As a charity, volunteers play an important role in our service delivery. They are part of our fabric. And they cover a wide area of support, which helps our work at every level.
Some of our volunteers come in to our day centres to help make tea, lunch, and be a friend for our service users. They develop close bonds with our service users and staff. In addition to becoming integrated into the ethos of Age UK Manchester.
Volunteers have also helped with us tending to the gardens at our centres. With their help, our service users have enjoyed cups of tea in Spring afternoons in the garden. Their contributions also extend to knowledge sharing. For example, volunteers have given training in IT literacy.
The wonderful thing about volunteering is that, as referenced at the start of this piece, is that it isn’t just charities who benefit from volunteering. We have seen the impact of volunteering on the people who volunteer with us. We have seen that volunteering with us gives people purpose. And it provides them with access to a community that they wouldn’t have had otherwise. This case study on one of our volunteers is one of many similar examples of how the impact of volunteering can give volunteers purpose:
`Mr W is a volunteer at Crossacres. He has been attending, as a volunteer for approximately 6 years. Before he became a volunteer he was his wife’s main carer and a recovering alcoholic.

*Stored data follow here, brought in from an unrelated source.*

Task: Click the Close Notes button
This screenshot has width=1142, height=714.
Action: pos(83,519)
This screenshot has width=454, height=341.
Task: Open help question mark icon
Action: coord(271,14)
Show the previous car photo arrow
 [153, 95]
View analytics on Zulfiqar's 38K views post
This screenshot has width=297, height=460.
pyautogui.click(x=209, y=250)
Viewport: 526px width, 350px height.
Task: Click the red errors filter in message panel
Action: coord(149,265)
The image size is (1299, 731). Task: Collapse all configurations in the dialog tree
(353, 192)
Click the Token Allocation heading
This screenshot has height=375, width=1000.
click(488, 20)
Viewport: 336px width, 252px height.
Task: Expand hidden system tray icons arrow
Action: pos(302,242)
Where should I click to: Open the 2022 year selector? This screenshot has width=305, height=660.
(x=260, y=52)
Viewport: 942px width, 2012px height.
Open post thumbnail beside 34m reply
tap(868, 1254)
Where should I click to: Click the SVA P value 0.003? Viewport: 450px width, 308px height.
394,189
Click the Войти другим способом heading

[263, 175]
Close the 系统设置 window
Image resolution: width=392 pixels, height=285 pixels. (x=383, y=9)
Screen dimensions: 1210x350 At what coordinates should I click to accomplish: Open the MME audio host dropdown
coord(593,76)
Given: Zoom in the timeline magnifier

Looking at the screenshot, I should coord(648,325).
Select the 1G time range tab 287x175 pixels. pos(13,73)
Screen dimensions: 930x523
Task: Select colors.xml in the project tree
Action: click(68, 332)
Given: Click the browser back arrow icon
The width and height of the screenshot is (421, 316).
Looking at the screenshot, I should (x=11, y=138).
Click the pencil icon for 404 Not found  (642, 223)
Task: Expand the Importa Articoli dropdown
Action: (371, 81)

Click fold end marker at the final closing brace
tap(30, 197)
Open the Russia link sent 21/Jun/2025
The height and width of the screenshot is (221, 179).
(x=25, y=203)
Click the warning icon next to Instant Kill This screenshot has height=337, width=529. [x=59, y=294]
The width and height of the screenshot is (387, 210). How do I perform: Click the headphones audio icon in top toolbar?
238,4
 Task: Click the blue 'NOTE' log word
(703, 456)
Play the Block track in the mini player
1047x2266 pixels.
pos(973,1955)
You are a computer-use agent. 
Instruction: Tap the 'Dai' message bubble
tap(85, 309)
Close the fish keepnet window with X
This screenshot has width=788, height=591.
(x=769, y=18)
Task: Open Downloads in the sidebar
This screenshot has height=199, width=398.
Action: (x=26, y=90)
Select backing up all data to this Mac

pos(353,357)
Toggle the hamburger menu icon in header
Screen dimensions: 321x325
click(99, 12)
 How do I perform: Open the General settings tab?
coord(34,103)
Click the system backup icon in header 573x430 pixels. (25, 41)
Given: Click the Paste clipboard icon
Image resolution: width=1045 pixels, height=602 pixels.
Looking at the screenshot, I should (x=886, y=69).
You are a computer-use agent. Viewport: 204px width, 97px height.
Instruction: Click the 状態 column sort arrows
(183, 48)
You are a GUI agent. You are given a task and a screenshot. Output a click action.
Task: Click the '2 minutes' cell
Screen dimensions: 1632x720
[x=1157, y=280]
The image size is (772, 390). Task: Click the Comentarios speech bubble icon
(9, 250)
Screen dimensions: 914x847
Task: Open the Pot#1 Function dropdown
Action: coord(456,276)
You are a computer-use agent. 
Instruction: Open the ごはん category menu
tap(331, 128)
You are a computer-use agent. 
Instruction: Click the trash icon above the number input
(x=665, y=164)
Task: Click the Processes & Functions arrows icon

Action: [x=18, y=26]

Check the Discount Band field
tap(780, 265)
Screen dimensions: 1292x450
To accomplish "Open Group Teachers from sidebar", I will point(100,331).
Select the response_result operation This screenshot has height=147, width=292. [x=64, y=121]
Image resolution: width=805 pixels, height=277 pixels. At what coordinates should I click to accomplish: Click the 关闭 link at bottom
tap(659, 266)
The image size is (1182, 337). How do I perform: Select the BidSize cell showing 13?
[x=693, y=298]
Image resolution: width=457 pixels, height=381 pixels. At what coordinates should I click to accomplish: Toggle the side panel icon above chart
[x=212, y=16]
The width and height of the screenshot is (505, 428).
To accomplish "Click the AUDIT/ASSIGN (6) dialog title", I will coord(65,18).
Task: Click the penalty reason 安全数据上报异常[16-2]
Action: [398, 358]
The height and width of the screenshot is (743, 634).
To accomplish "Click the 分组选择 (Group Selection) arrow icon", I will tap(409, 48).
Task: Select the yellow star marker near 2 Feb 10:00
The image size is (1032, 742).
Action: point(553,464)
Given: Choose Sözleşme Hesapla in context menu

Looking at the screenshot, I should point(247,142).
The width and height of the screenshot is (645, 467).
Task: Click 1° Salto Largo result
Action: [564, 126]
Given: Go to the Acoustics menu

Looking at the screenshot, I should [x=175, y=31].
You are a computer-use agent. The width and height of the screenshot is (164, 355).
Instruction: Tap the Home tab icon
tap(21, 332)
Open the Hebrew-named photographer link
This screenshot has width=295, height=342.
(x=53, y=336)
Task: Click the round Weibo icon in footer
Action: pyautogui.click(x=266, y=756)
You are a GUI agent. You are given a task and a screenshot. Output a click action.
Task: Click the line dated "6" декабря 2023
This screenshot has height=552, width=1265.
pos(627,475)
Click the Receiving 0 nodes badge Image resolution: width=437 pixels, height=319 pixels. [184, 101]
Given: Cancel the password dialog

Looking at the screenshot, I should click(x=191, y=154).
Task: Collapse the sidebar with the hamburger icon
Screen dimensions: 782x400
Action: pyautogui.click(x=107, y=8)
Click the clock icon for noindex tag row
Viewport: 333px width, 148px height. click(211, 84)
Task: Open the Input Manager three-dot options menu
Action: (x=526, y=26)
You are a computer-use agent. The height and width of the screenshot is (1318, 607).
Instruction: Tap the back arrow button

Following his wife’s death in 2016 Mr W felt lost and alone. He found out about Crossacres through his sister, who was trying to find things to keep Mr W busy and help him to avoid slipping back into old habits with drink. Mr W Started as a volunteer at Crossacres in 2017 and attends 5 days per week. He is a valuable asset to our centre and works really hard helping in the kitchen and with activities with the clients. He arrives early, every day, sometimes before the gates are open and he stays until 2.30pm. He has now been dry for 9 years and has told me that without his voluntary role here and the support he receives from the other volunteers and staff, he may well have turned back to drink.’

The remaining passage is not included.